The VTOL’s final approach to Heathrow Base was hampered by strong winds and dull British rain. Taxiing from the Column to the gate Davey felt his heart rate rising; pumping trepidation into every corner of his body.
Goddard, Geek and Davey stepped off the VTOL and walked through the gantry to the arrival lounge, where Gemma, Davey’s wife, threw her arms around him and kissed his mouth. He found it difficult to return the embrace, but he managed it.
He saw Louise standing a little closer to the door, leaning over slightly to look down the gantry, looking for her man.
‘Where’s Archer?’ she said.
Goddard stepped forward, as they had agreed it was to be his responsibility to report back to her. He placed his arm around her shoulder and led her off to a quieter corner of the lounge.
Gemma whispered to Davey as she pulled back from him, growing concern reshaping her eyes, ‘What’s happened?’
He took a deep breath. ‘There was an accident. An avalanche. He…’
From across the room, where she had been told the same thing, Louise let out a painful cry. Davey looked to Geek, and the brains of the Axiom Few cast his eyes to the worn carpet in shame.
Davey broke carefully free from Gemma and stepped towards Louise.
‘Louise, we need to talk…’
Goddard, still holding her, turned his head and shot Davey a hard stare. ‘Not yet. Not now.’
*
‘Do you think we should have attempted Geek’s idea to remove that thing from the ground?’
‘No. The sphere is a kilometre wide. We don’t have the technology for that sort of thing. And until we do, Ascension remains at risk.’
Archer moved the Sat Phone over to his other ear and looked out across the dark ice shelf. Behind him the Halley Research Station stood on low stilts to mitigate the build-up of snow. The low building had become his new home, courtesy of the Space Foundation, the British Antarctic Survey and the British taxpayer.

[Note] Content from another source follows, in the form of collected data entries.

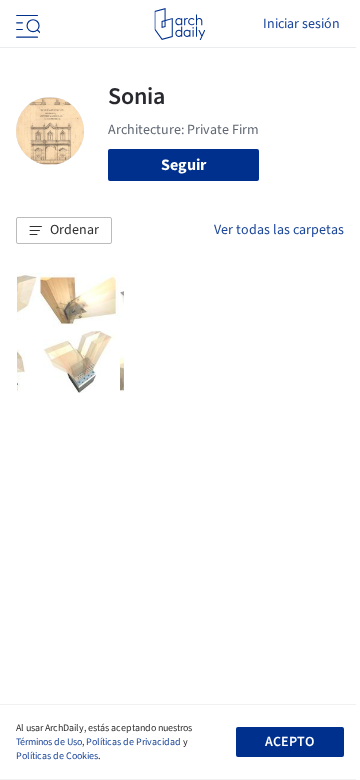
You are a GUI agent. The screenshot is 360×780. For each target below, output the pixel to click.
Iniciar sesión (301, 24)
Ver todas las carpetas (279, 230)
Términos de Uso (49, 742)
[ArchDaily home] (179, 24)
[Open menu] (26, 24)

After reaching an agreement with the rest of the Axiom Few, he had joined the next Royal Air Force plane to the Falkland Islands. He stayed for two nights at Mount Pleasant Air Force Base before transferring via Port Stanley on the next Dash 7 down to the Brunt Ice Shelf, deep in the Antarctic.
Above him now, the shifting green and red curtains of the Aurora Australis began to dance slowly in the sky, as the magnetism of the south pole twisted the solar wind around the Earth’s axis.

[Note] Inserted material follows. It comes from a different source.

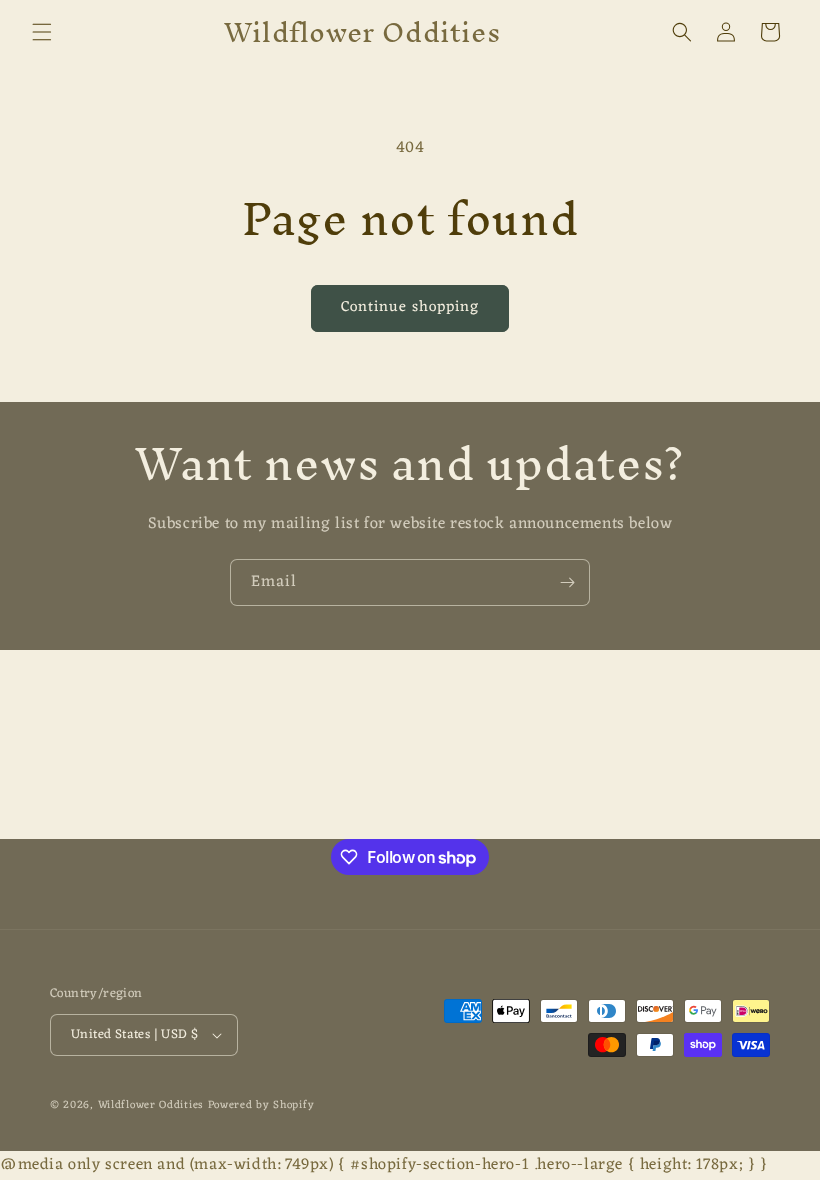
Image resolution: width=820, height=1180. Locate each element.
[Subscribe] (567, 582)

Davey’s distant voice crackled on the line. ‘Do you regret going down there? It’s been two years now.’
'It’s given me time to think. I’ve learned that the definition of love, is only the fear of loss. I love Louise because I could never have imagined being without her. I still feel that loss. I have dreams about her. Now I'm beginning to wonder about the nature of those dreams. Are they Membranes bumping together, giving us glimpses of other branches of the multiverse? What if we could find a way of looking into those other universes? Perhaps Geek could figure that one out. Invent a pair of goggles or something? Wouldn't that be an invention to conjure with?’
‘I’ll mention it to him.’
They were silent together on the crackling line. Even their lack of speech in this shared moment was being bounced across the equator between them. Eventually Archer spoke.
‘Does she suspect anything?’
‘No, she still thinks you’re… Your Dad’s been really helpful actually.’
‘And how are you two getting on?’ said Archer.
‘We’re making slow progress, she still misses you. You know she would have said Yes if you’d had the chance to propose.’
‘And what about Gemma?’
‘Still getting over the divorce. So I hear. She struggled with it. I’ve not seen her for about five months. She hates me.’
'What Brenda showed me proves that the multiverse is a cold, dark, uninviting place. Worse than this barren ice-shelf. I have to say I want no part of it. What she made us do…'
‘Archer, did you call me to tell me you’re going to top yourself?’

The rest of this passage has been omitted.